Mechanical keys and locks have been part of human life in one form or another for the past six thousand years. In the digital era access codes to secure websites or areas of a computer system have complemented if not supplanted plain mechanical locking systems in many areas of life we wish to keep secure, but long before the information age flooded our lives with codes to keep track of, passwords were used grant access privileges to people visiting guarded fortified places. One of the earliest recorded instances dates from a millennium before Christ, where difference in a word being pronounced was a matter of life and death at a guarded river crossing.

"Then said they unto him, Say now Shibboleth: and he said Sibboleth: for he could not frame to pronounce it right. Then they took him, and slew him at the passages of Jordan: and there fell at that time of the Ephraimites forty and two thousand. (Judges 12:6)

Important information was concealed to protect it by encoding written words in ways that could only be read by use of a cipher key. It's not surprising that keys and locks of all kinds should find mention in holy scripture. The image of a key to treasury of knowledge found its place in many ancient religions. Isaiah uses it and speaks about the nature of the key.

"He will be the sure foundation for your times, a rich store of salvation and wisdom and knowledge; the fear of the LORD is the key to this treasure."  (Isaiah 33:6) 

Jesus was fiercely critical of the religious teachers of his day, whom he regarded as those who were entrusted with teaching about the mysteries of God but failed in their duty.

"Woe to you lawyers! For you have taken away the key of knowledge; you yourselves did not enter, and you hindered those who were entering."  (Luke 11:52)

The chief royal steward is responsible for the security of the household, represented by the keys in his possession. Key of the House of David also comes to refer to unlocking the meaning of the Psalms of David, seen as a treasure house of wisdom, and source of some of the essential texts thought to refer to Jesus the Messiah.

"And the key of the house of David will I lay upon his shoulder; so he shall open, and none shall shut; and he shall shut, and none shall open." (Is 22:22)

In the Revelation to John the divine, the risen Christ is this particular key-holder

"He who is holy, who is true, who has the key of David, who opens and no one will shut, and who shuts and no one opens" (Rev 3:7)

He also declares himself in the opening chapter as the key-holder to the ultimate secrets of human existence.

"I am the first and the last, and the living One; and I was dead, and behold, I am alive for evermore, and I have the keys of death and of Hades." (Rev 1:17b-18)

Most familiar of all, perhaps, is Jesus commissioning Peter as a leading witness to his own teaching and ministry.

"I will give you the keys of the kingdom of heaven; and whatever you bind on earth shall have been bound in heaven, and whatever you loose on earth shall have been loosed in heaven." (Matt 16:19)

The kingdom of heaven is not a physical dwelling, nor a body of teaching, nor form of government as would normally be understood, but rather a state of being in right relationship to God and each other, characterised by justice peace truth and love expressed in every dimension of activity here on earth and hereafter in God's eternal presence. 

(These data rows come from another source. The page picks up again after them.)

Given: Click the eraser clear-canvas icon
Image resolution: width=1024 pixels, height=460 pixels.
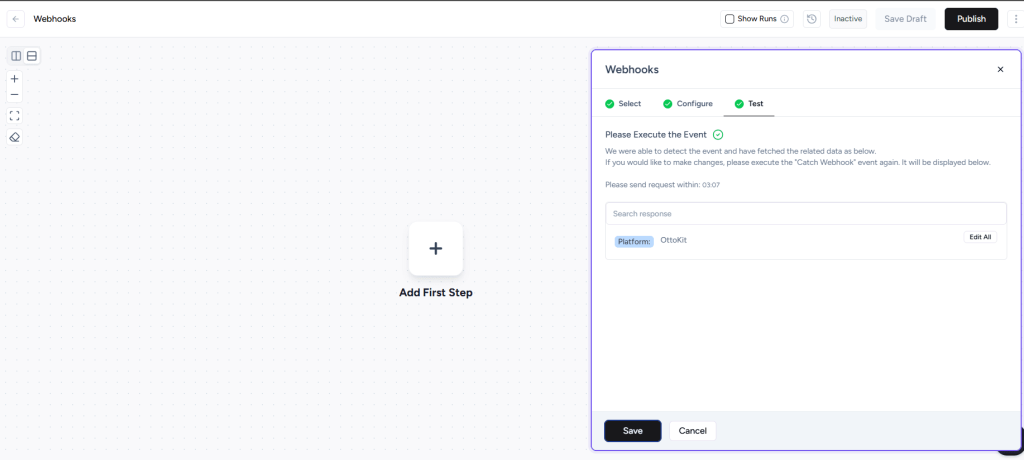Looking at the screenshot, I should pyautogui.click(x=15, y=137).
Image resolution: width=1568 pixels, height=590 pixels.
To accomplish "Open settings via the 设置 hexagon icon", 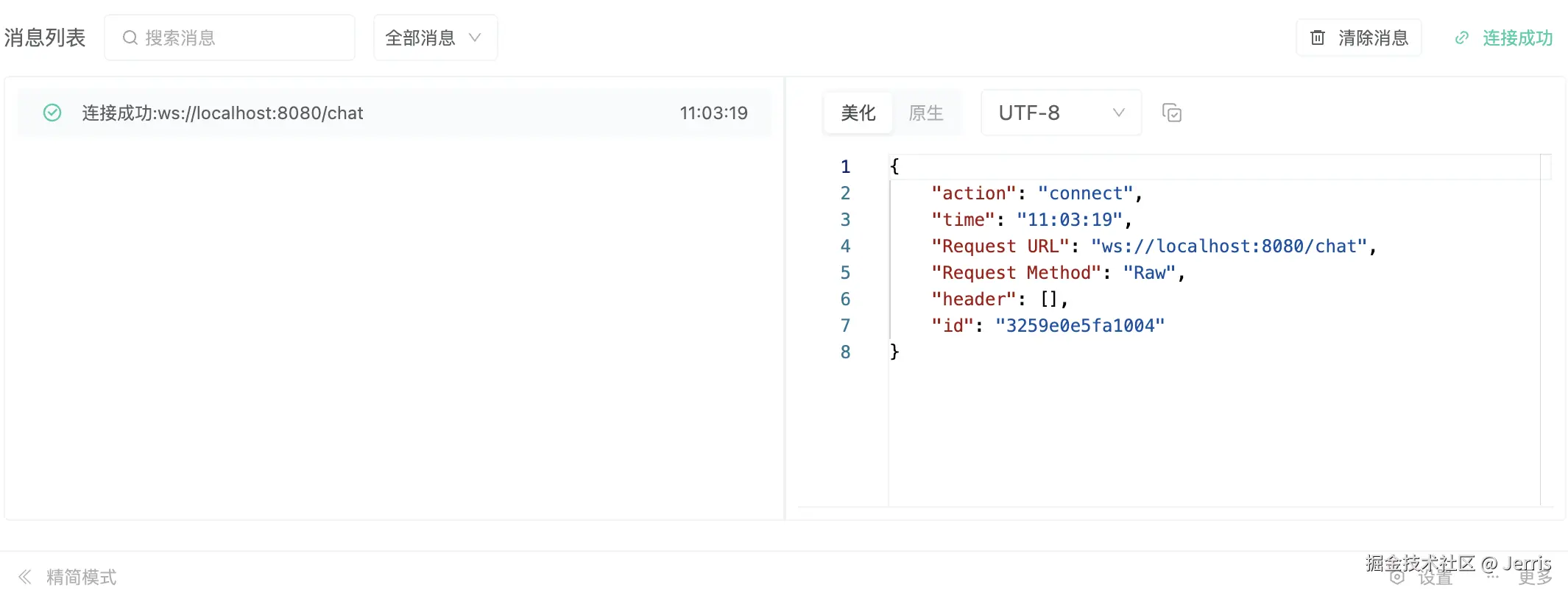I will tap(1396, 577).
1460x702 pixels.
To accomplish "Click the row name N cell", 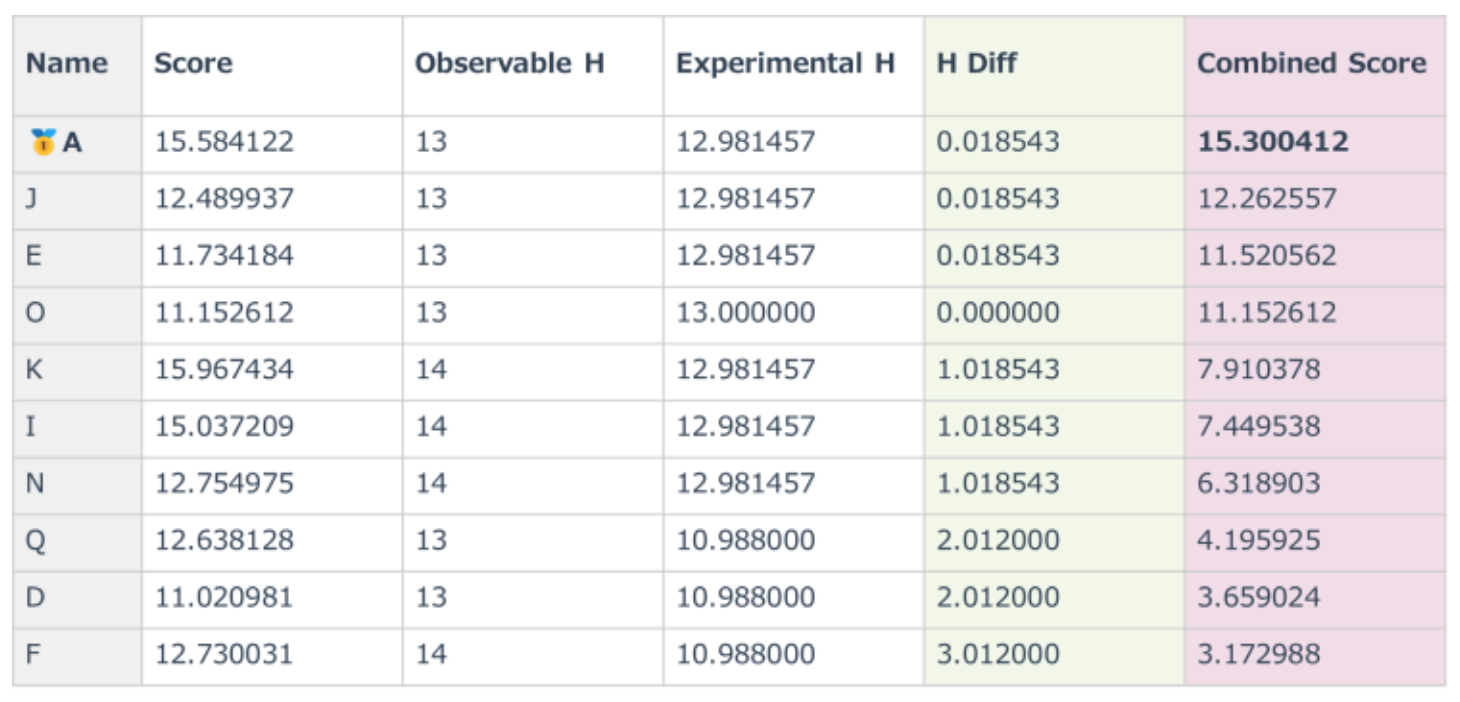I will 35,484.
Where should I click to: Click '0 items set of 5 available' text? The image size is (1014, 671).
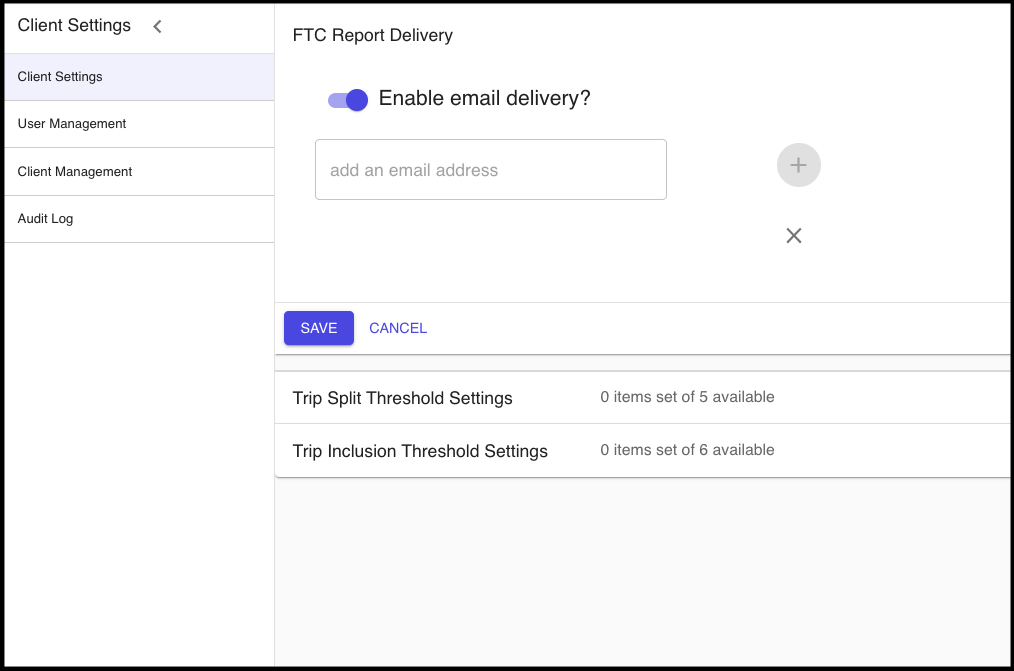tap(687, 397)
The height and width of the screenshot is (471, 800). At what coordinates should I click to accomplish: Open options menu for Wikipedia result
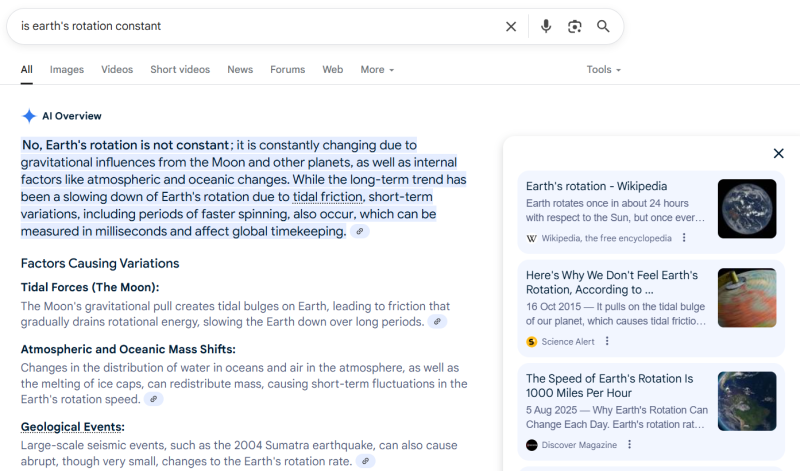pyautogui.click(x=684, y=238)
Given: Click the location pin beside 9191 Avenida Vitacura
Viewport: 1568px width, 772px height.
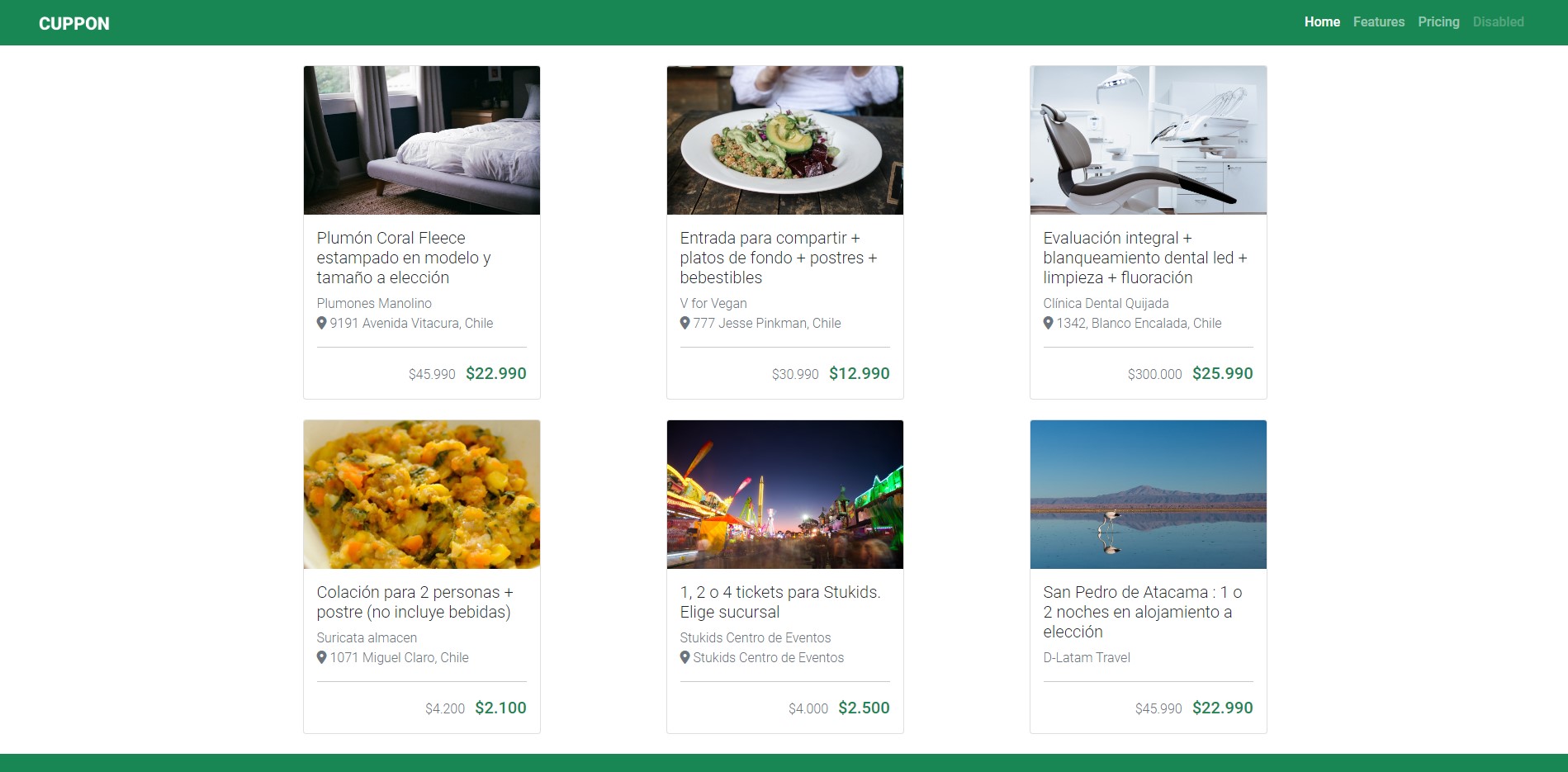Looking at the screenshot, I should click(x=321, y=323).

The key to the way into this state of being, is the teaching of the Gospel and the grace it releases into the universe through the death and resurrection of the One who gave the Gospel for the world to freely share. The power of forgiveness, attached to the gift of the keys, is the core action that Gospel teaching proposes. It requires a strength to love which God freely imparts to all his children, not only those whom he calls to take the lead.